From the entries below, return exactly the lines beginning at the one that contains "1175x918 pixels." and ending at the one that contains "Open Chrome's three-dot menu", both of them included, and only those lines.

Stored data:
[Start of Attachment]

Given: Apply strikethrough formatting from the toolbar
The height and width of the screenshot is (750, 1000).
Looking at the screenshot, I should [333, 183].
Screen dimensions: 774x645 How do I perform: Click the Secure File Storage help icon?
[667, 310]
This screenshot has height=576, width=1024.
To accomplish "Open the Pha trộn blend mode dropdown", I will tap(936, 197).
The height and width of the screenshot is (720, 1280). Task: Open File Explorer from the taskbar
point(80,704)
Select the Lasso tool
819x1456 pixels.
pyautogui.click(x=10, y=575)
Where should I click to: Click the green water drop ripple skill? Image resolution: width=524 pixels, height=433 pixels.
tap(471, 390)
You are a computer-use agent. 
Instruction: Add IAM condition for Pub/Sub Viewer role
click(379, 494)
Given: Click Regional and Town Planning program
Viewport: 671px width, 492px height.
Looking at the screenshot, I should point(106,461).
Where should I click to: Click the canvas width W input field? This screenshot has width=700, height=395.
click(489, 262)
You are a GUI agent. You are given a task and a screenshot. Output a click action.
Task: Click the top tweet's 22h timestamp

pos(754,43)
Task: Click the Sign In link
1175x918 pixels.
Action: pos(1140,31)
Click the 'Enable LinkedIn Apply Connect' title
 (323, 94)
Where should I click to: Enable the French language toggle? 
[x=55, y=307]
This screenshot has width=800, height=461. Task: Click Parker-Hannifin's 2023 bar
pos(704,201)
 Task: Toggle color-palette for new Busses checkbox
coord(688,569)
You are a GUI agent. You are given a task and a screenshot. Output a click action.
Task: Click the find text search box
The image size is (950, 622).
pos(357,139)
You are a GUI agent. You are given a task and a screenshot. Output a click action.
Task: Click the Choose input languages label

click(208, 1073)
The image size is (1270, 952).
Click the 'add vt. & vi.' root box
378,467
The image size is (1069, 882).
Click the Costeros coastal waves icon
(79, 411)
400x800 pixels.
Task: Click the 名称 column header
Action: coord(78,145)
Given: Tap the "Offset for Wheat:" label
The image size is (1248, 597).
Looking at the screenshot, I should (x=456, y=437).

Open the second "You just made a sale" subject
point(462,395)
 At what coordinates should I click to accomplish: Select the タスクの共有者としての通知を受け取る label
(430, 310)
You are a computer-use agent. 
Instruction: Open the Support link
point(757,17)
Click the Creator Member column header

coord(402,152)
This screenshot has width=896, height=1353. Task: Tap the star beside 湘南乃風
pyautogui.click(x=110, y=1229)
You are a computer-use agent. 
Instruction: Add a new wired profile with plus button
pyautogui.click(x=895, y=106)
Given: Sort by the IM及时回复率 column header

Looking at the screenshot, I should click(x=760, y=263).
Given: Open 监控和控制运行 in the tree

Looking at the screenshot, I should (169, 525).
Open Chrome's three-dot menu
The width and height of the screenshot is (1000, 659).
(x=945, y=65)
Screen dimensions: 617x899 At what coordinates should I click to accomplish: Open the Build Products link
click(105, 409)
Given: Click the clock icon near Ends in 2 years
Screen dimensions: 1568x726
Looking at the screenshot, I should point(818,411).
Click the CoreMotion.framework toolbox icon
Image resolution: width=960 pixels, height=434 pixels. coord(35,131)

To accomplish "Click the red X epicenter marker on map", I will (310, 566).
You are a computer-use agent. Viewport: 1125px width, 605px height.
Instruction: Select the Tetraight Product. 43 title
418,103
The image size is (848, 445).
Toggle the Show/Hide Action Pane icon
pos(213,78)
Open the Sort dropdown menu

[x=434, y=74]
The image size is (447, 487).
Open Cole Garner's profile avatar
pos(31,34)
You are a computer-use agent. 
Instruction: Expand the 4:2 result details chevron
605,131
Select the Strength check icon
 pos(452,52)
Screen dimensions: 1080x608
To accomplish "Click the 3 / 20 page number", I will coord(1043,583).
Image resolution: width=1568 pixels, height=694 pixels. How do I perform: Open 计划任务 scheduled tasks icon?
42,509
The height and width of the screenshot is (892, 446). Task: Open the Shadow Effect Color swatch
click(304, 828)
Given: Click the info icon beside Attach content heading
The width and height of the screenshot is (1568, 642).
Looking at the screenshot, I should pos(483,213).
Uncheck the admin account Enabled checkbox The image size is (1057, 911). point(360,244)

[End of Attachment]

_Exercise answer_.
1175x918 pixels.
Action: pos(1140,31)
Click the 'Enable LinkedIn Apply Connect' title
 (323, 94)
Where should I click to: Enable the French language toggle? 
[x=55, y=307]
This screenshot has width=800, height=461. Task: Click Parker-Hannifin's 2023 bar
pos(704,201)
 Task: Toggle color-palette for new Busses checkbox
coord(688,569)
You are a GUI agent. You are given a task and a screenshot. Output a click action.
Task: Click the find text search box
The image size is (950, 622).
pos(357,139)
You are a GUI agent. You are given a task and a screenshot. Output a click action.
Task: Click the Choose input languages label

click(208, 1073)
The image size is (1270, 952).
Click the 'add vt. & vi.' root box
378,467
The image size is (1069, 882).
Click the Costeros coastal waves icon
(79, 411)
400x800 pixels.
Task: Click the 名称 column header
Action: coord(78,145)
Given: Tap the "Offset for Wheat:" label
The image size is (1248, 597).
Looking at the screenshot, I should (x=456, y=437).

Open the second "You just made a sale" subject
point(462,395)
 At what coordinates should I click to accomplish: Select the タスクの共有者としての通知を受け取る label
(430, 310)
You are a computer-use agent. 
Instruction: Open the Support link
point(757,17)
Click the Creator Member column header

coord(402,152)
This screenshot has width=896, height=1353. Task: Tap the star beside 湘南乃風
pyautogui.click(x=110, y=1229)
You are a computer-use agent. 
Instruction: Add a new wired profile with plus button
pyautogui.click(x=895, y=106)
Given: Sort by the IM及时回复率 column header

Looking at the screenshot, I should click(x=760, y=263).
Given: Open 监控和控制运行 in the tree

Looking at the screenshot, I should (169, 525).
Open Chrome's three-dot menu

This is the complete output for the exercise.